■ **Work order**: The result should be a word-for-word retyping of the entries below, free of pictures.

Data entries:
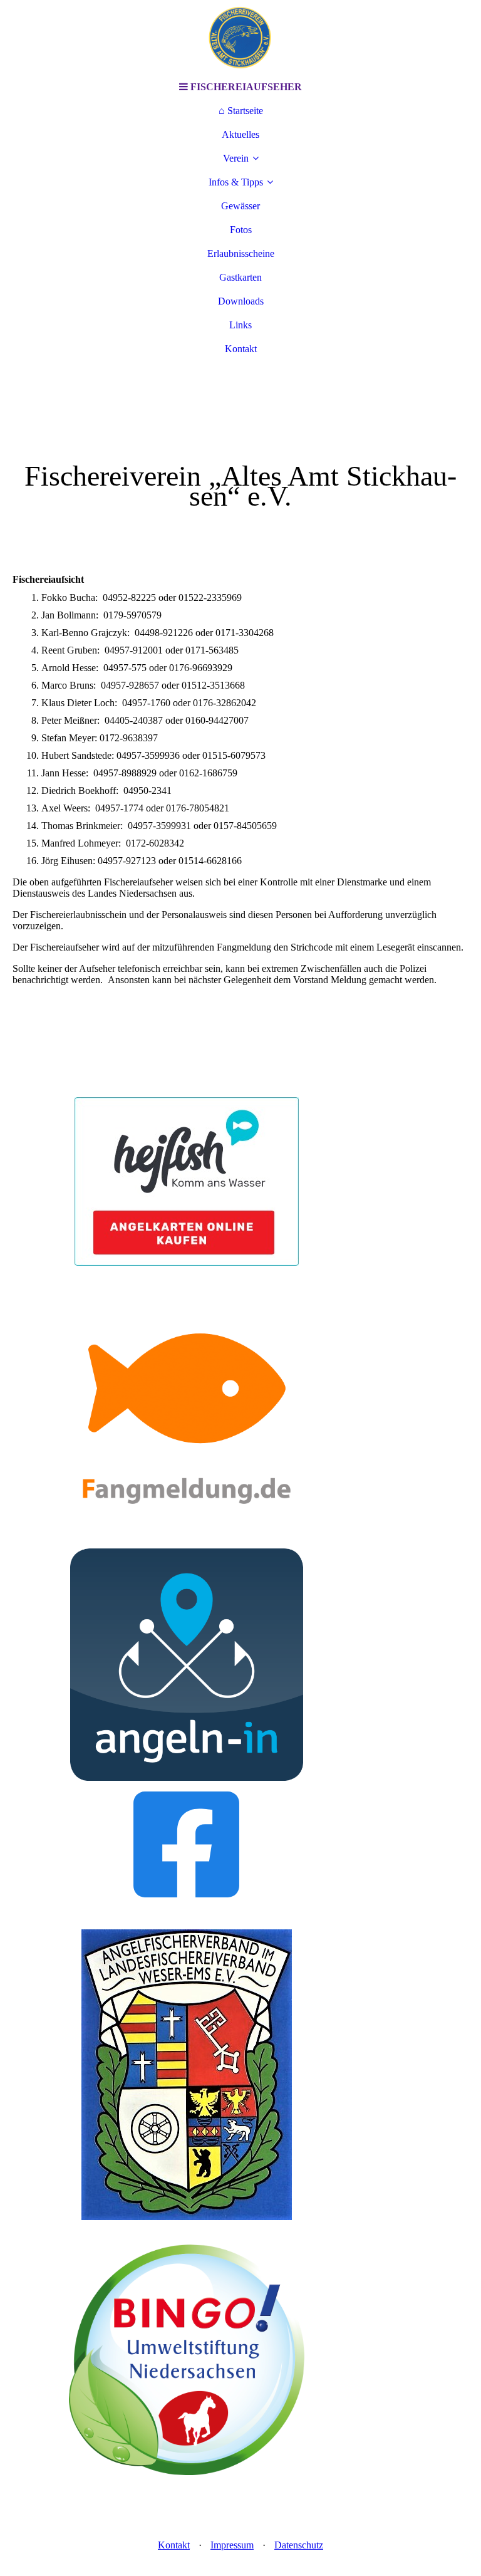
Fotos (241, 229)
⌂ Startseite (241, 110)
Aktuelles (240, 134)
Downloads (241, 301)
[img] (240, 37)
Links (240, 325)
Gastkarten (240, 277)
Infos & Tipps (236, 182)
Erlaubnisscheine (240, 253)
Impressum (232, 2545)
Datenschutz (298, 2545)
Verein (236, 158)
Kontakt (241, 348)
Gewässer (240, 206)
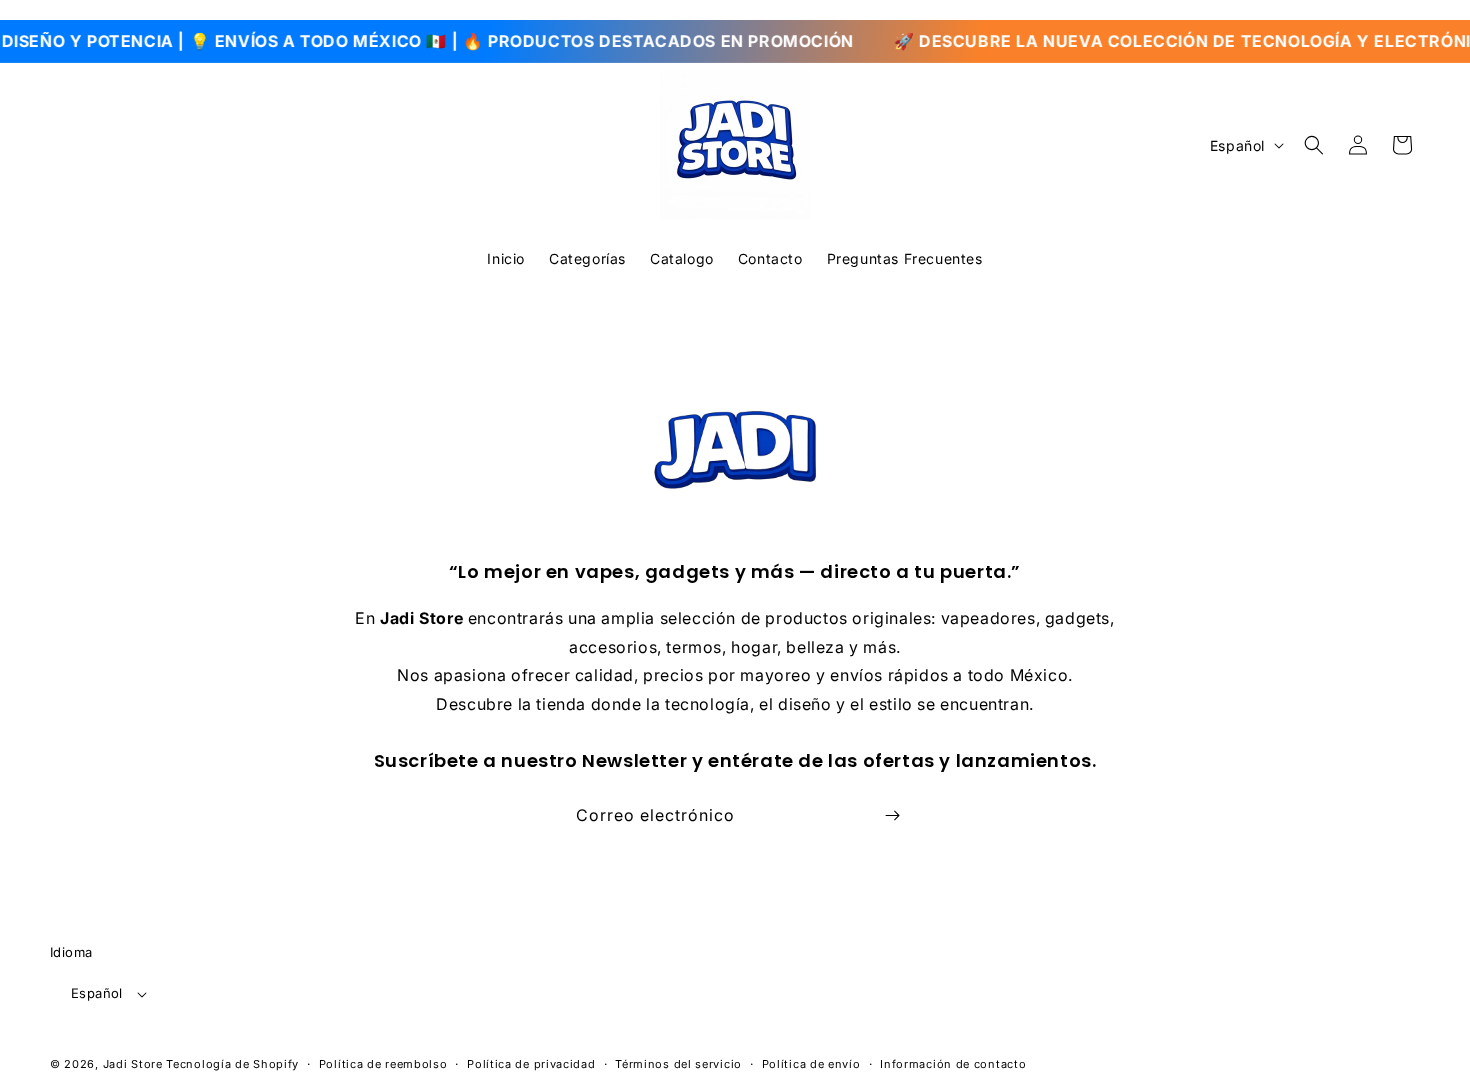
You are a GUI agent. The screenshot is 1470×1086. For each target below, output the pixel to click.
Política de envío (811, 1064)
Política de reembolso (383, 1064)
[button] (1314, 145)
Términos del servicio (678, 1064)
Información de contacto (953, 1064)
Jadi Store (133, 1064)
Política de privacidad (531, 1064)
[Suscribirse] (892, 815)
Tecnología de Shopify (232, 1064)
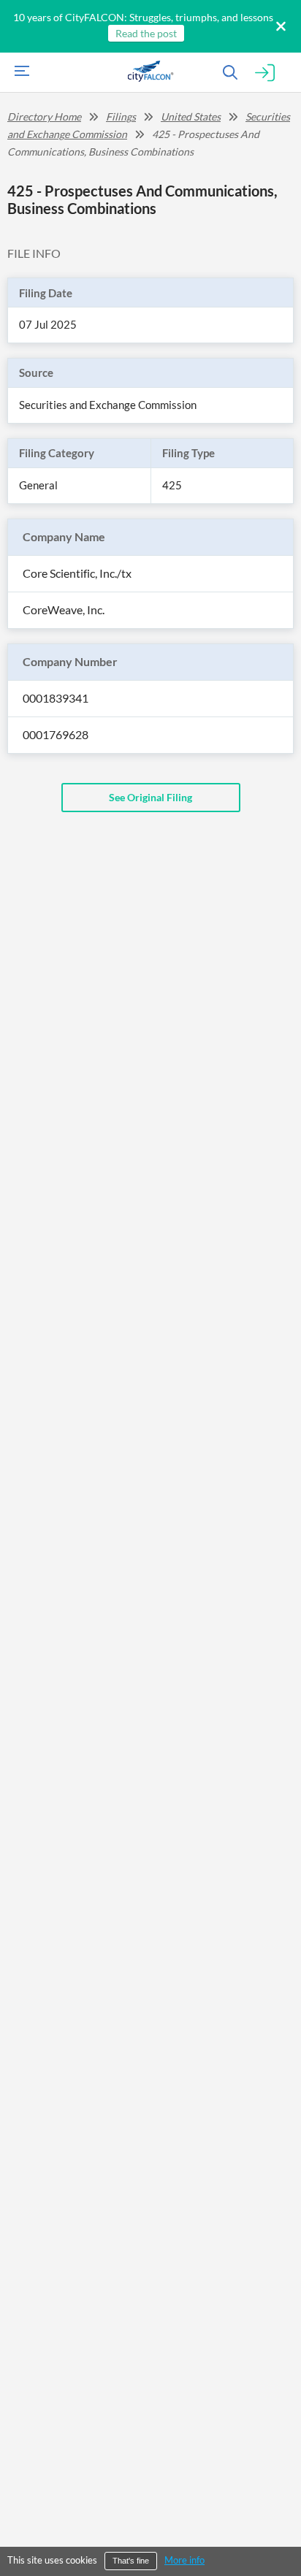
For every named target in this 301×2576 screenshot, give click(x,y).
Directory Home (44, 116)
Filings (121, 116)
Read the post (146, 33)
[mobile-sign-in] (265, 73)
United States (191, 116)
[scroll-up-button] (277, 2520)
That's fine (131, 2560)
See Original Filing (150, 797)
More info (184, 2560)
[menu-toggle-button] (18, 73)
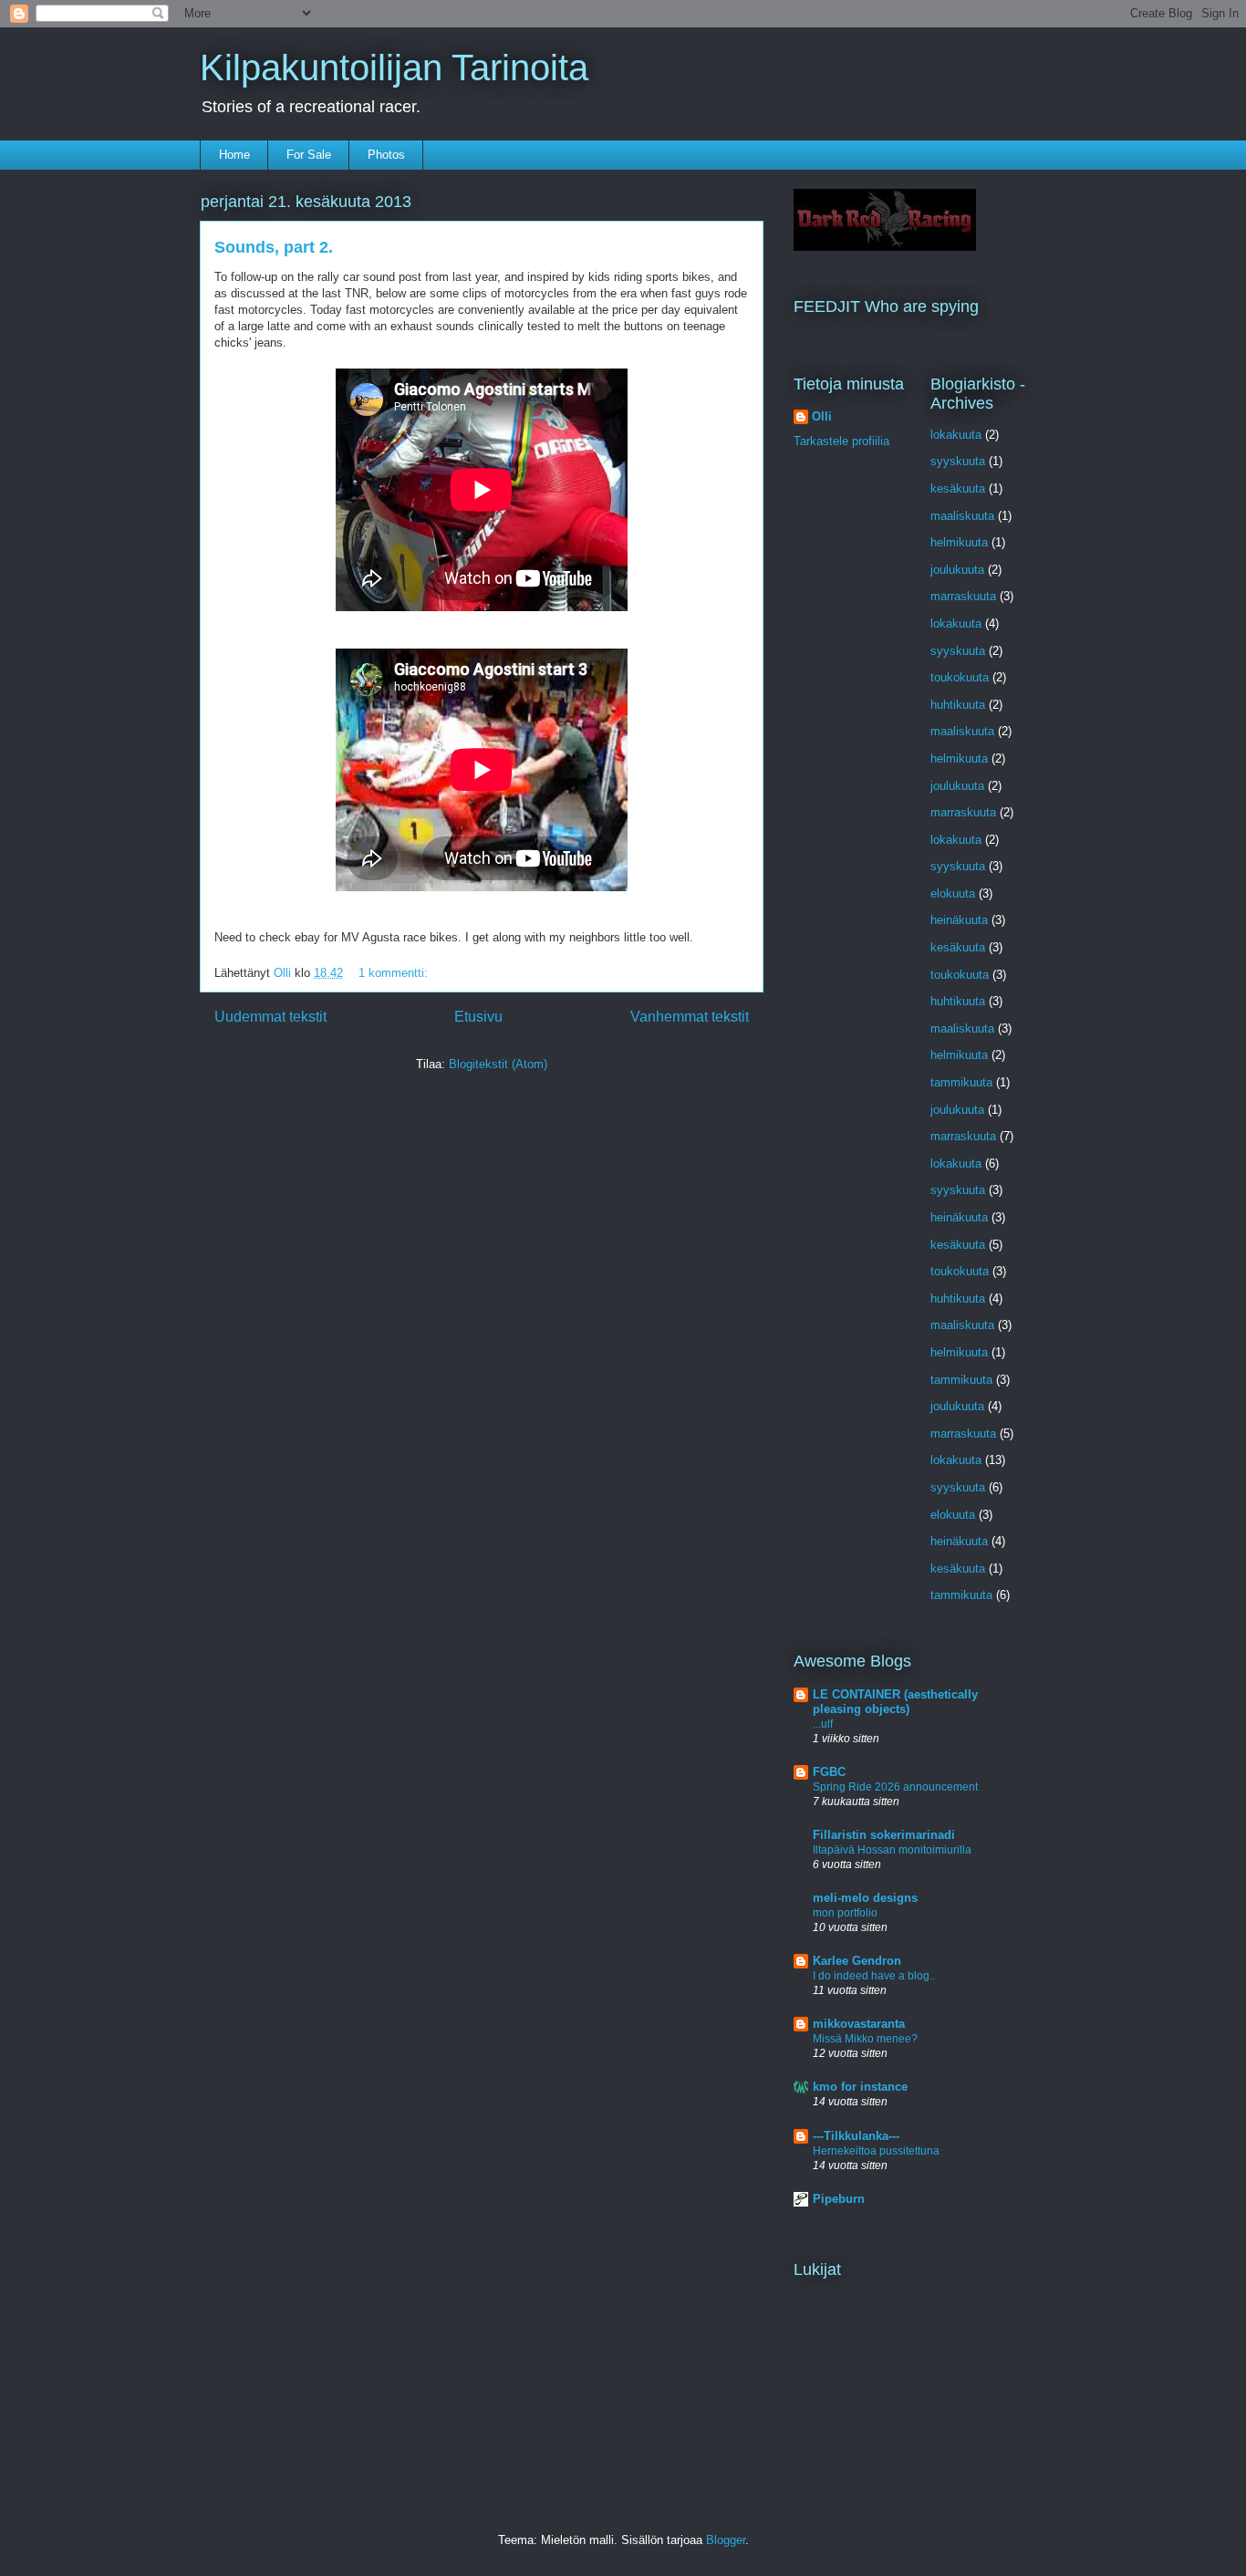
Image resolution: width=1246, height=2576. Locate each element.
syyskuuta (957, 461)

■ **Exercise response**:
Fotos (241, 229)
⌂ Startseite (241, 110)
Aktuelles (240, 134)
Downloads (241, 301)
[img] (240, 37)
Links (240, 325)
Gastkarten (240, 277)
Infos & Tipps (236, 182)
Erlaubnisscheine (240, 253)
Impressum (232, 2545)
Datenschutz (298, 2545)
Verein (236, 158)
Kontakt (241, 348)
Gewässer (240, 206)
You are a GUI agent. The screenshot is 1470×1086. For each target below, output the pixel to click.
Política de envío (811, 1064)
Política de reembolso (383, 1064)
[button] (1314, 145)
Términos del servicio (678, 1064)
Información de contacto (953, 1064)
Jadi Store (133, 1064)
Política de privacidad (531, 1064)
[Suscribirse] (892, 815)
Tecnología de Shopify (232, 1064)
For every named target in this 301×2576 screenshot, give click(x,y).
Directory Home (44, 116)
Filings (121, 116)
Read the post (146, 33)
[mobile-sign-in] (265, 73)
United States (191, 116)
[scroll-up-button] (277, 2520)
That's fine (131, 2560)
See Original Filing (150, 797)
More info (184, 2560)
[menu-toggle-button] (18, 73)
Image resolution: width=1246, height=2576. Locate each element.
syyskuuta (957, 461)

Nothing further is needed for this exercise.